Problem requirements ▸ Lines from the entries below that hold "address" form the answer; copy all of them.

──────── Source information

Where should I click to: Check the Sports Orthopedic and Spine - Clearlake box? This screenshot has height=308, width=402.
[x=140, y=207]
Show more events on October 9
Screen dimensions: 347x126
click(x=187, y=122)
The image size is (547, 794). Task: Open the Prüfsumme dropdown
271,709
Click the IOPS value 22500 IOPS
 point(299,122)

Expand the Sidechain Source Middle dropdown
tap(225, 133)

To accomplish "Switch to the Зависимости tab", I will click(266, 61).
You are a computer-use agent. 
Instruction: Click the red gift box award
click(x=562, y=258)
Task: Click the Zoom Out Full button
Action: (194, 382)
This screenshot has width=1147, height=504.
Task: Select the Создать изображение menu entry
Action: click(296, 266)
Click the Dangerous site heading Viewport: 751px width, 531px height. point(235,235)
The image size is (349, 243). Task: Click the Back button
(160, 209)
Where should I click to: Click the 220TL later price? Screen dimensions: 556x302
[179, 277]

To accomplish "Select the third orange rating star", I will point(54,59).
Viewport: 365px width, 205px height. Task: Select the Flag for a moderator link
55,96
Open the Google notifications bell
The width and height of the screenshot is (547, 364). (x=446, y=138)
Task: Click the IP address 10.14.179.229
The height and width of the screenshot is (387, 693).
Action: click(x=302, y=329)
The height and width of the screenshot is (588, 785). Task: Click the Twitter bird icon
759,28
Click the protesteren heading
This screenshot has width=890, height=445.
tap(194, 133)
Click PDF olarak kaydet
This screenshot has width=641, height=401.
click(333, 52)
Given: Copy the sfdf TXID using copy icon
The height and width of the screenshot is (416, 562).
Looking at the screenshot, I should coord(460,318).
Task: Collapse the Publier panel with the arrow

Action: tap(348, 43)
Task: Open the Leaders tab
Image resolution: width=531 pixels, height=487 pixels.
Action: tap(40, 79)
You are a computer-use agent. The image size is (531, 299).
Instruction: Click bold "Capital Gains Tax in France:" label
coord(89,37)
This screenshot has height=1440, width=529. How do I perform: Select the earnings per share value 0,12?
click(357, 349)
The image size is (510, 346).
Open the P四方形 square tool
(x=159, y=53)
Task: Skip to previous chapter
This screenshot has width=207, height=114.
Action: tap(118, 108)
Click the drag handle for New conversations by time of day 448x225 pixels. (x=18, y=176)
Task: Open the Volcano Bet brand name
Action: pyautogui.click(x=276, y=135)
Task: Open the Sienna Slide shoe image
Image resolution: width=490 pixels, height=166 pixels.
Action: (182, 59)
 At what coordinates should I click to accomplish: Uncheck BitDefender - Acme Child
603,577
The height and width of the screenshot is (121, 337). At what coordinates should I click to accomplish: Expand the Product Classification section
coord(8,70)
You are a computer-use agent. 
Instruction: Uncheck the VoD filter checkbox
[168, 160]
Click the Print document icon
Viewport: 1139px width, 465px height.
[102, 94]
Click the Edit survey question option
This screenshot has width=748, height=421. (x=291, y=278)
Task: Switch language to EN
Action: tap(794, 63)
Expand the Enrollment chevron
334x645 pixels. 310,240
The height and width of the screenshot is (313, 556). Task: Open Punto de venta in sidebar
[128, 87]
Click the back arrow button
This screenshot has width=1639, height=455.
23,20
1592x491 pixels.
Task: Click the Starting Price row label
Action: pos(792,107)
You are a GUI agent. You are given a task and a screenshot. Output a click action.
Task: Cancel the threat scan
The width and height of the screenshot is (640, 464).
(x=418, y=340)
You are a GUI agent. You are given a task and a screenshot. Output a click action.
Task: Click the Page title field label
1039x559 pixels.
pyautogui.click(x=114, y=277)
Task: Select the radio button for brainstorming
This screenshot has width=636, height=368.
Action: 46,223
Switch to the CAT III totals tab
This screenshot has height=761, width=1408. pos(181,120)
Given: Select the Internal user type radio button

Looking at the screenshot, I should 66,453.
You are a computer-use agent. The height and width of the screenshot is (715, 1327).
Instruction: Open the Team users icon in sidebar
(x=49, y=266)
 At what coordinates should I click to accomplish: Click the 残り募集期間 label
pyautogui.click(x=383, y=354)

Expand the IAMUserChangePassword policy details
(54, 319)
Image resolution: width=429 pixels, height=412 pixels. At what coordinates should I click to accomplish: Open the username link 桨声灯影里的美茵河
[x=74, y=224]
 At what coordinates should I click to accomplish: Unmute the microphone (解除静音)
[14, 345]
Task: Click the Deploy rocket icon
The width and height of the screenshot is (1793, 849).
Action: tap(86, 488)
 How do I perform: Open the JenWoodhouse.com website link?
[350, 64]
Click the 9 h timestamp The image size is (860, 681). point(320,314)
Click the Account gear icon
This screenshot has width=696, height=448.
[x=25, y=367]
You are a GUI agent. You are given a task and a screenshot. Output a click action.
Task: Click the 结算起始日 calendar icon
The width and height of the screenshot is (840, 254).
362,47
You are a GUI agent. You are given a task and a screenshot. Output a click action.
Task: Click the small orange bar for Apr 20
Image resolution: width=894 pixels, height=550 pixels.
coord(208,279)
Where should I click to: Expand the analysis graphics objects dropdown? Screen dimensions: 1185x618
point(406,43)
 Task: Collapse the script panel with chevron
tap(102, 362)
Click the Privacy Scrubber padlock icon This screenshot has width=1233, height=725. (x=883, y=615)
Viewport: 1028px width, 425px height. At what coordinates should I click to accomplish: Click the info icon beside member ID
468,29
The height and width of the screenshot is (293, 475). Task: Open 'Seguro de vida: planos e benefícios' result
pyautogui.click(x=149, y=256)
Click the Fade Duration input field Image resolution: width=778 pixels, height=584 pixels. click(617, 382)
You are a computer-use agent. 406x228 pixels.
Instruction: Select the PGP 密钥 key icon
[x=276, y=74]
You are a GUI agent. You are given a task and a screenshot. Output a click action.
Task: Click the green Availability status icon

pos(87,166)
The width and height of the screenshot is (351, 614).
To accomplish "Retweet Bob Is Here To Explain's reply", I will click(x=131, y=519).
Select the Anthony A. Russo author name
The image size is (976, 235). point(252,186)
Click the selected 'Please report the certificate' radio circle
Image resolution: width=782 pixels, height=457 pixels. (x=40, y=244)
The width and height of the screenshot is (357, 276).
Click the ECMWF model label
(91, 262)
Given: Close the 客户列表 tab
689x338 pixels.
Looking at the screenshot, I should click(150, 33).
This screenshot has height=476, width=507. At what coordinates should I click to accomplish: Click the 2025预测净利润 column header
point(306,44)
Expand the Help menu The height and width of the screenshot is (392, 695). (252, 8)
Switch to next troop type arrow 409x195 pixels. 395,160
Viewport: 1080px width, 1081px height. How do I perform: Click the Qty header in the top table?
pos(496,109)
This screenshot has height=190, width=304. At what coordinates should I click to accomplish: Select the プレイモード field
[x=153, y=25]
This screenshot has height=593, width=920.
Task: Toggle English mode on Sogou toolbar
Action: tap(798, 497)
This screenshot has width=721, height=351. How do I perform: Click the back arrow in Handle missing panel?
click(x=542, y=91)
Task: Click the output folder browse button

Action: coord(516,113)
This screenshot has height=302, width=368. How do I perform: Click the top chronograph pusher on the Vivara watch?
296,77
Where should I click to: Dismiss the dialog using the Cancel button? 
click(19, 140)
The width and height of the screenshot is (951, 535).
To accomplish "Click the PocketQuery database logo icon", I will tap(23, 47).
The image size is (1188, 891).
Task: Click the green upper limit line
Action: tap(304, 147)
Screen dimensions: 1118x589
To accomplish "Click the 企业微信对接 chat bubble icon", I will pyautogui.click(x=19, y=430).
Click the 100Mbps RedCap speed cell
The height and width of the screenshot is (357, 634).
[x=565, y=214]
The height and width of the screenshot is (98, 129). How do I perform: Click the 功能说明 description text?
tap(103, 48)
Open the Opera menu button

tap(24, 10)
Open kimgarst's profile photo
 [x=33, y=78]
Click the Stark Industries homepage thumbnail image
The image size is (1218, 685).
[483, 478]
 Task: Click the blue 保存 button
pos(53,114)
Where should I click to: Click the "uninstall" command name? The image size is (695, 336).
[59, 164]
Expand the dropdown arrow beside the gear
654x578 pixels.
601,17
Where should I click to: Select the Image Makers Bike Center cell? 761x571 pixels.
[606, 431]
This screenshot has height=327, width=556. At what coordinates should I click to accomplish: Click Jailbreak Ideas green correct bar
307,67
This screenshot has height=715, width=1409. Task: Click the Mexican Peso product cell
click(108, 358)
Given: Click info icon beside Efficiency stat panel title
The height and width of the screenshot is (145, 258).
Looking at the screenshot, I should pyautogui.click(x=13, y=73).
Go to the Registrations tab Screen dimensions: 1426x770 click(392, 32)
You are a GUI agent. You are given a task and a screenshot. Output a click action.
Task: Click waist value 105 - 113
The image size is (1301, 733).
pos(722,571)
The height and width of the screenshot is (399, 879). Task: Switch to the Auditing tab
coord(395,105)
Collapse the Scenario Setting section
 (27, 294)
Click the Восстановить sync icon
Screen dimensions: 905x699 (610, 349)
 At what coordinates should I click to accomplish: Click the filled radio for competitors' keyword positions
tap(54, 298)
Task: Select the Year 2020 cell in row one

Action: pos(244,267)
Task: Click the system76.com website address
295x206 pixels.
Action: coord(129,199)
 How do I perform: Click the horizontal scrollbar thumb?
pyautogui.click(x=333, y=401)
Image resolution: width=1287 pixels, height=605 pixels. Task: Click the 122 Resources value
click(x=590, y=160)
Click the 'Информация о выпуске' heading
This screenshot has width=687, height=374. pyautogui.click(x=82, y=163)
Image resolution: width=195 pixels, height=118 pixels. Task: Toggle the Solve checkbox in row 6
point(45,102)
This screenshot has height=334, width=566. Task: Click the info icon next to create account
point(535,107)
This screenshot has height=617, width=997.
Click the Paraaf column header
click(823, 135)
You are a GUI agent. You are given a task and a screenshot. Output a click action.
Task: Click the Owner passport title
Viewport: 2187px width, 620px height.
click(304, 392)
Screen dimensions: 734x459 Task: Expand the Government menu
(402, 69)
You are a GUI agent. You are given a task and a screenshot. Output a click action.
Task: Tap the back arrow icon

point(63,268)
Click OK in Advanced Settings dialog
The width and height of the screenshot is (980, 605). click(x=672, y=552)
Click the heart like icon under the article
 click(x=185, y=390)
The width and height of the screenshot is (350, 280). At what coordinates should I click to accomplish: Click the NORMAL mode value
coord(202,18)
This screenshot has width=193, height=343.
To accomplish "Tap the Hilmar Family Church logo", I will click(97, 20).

────────────────

Response below ▸
Task: Click the IP address 10.14.179.229
Task: Click the system76.com website address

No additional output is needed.